Breakage and control of rollover rates can be accomplished by getting a minimum payment arrangement from the customer -- sometimes a portion of a contractual monthly payment.
But when bonuses are based on these criteria, collectors may never ask for the "now due" amount -- the past-due sum plus the next monthly payment.
The Wrong Approach
Usually, the collectors just go right for the minimum payment due -- and negotiate downward.
This is especially true at the end of the billing cycle, when there's often a rush to try to collect delinquent accounts.
The end of the cycle is too late to act. If good payment arrangements are made on the first contact and appropriate letters are sent and reminder calls made to follow up, customers are more likely to keep their promises.
The extra hours at the end of the month would rarely be necessary.
So evaluate your bonus system. Does it reward collectors for doing the right things throughout the month?
Breakage rates and rollover can be among the criteria for bonuses.
But others used by effective collectors include:
* Dollars collected.
* Follow-through on promises to pay -- the number made versus the number kept.
* The number of account-holder contacts per day.
* The quality of the collection calls, which can be determined by monitoring calls.
* The number of customer complaints received.
Success in meeting these criteria can be evaluated on both an individual and a groups basis.
Another step that need not take very long is to evaluate your training needs.
A complete training system consists of new-hire training, enhancement and refresher training for experienced collectors, and ongoing training.
Training needs may range from updating a formal system to developing one to replace an existing "buddy" system.
You should make sure your training focuses on customer service skills as well as effective collection strategies.
Collectors should be taught to:
* First, try to get the now-due amount. Resort to such remedies as extensions only when all else fails.

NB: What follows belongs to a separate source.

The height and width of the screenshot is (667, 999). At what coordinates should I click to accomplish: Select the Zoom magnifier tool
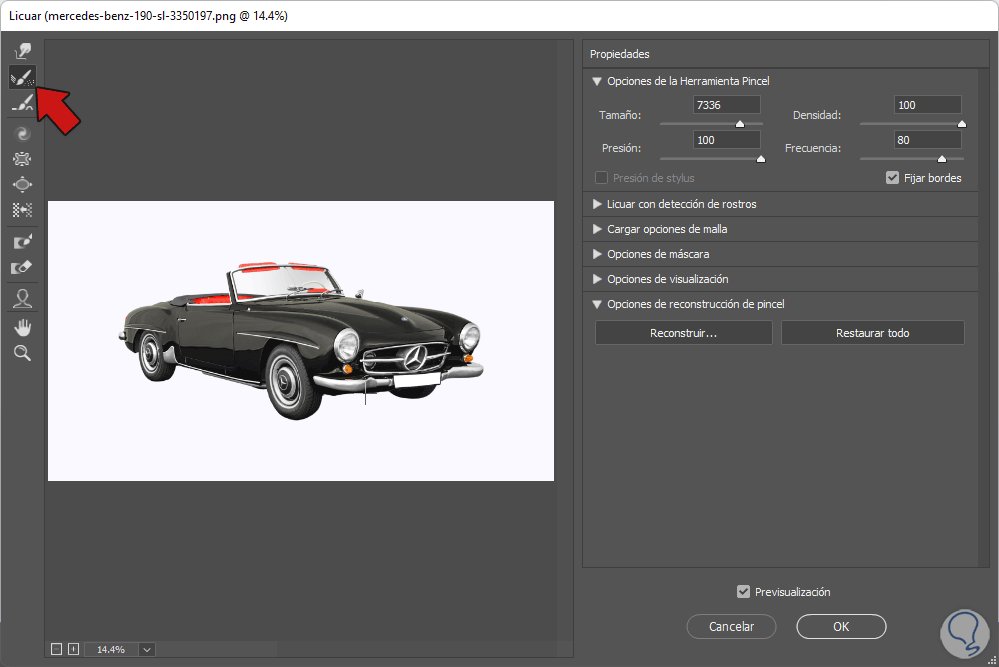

* Ask customers how close they can come to paying the now-due amount. The alternative, asking how much they feel they can pay, puts the customers in control. It often forces collectors to negotiate upward from too low an amount, rather than downward from a higher amount.
* Set up a payment arrangement designed to cure the account permanently. Don't just focus on a short-term fix.
* Do not accept arrangements for payment to be made more than seven days in the future. Longer-term arrangements can easily be forgotten.
* Make sure the customer has sources of money to honor the promise to pay.
* Confirm the payment arrangements with the customer and schedule and complete appropriate follow-up.
With upper-management support, well-planned strategies, and effective training, your bank can achieve collection success.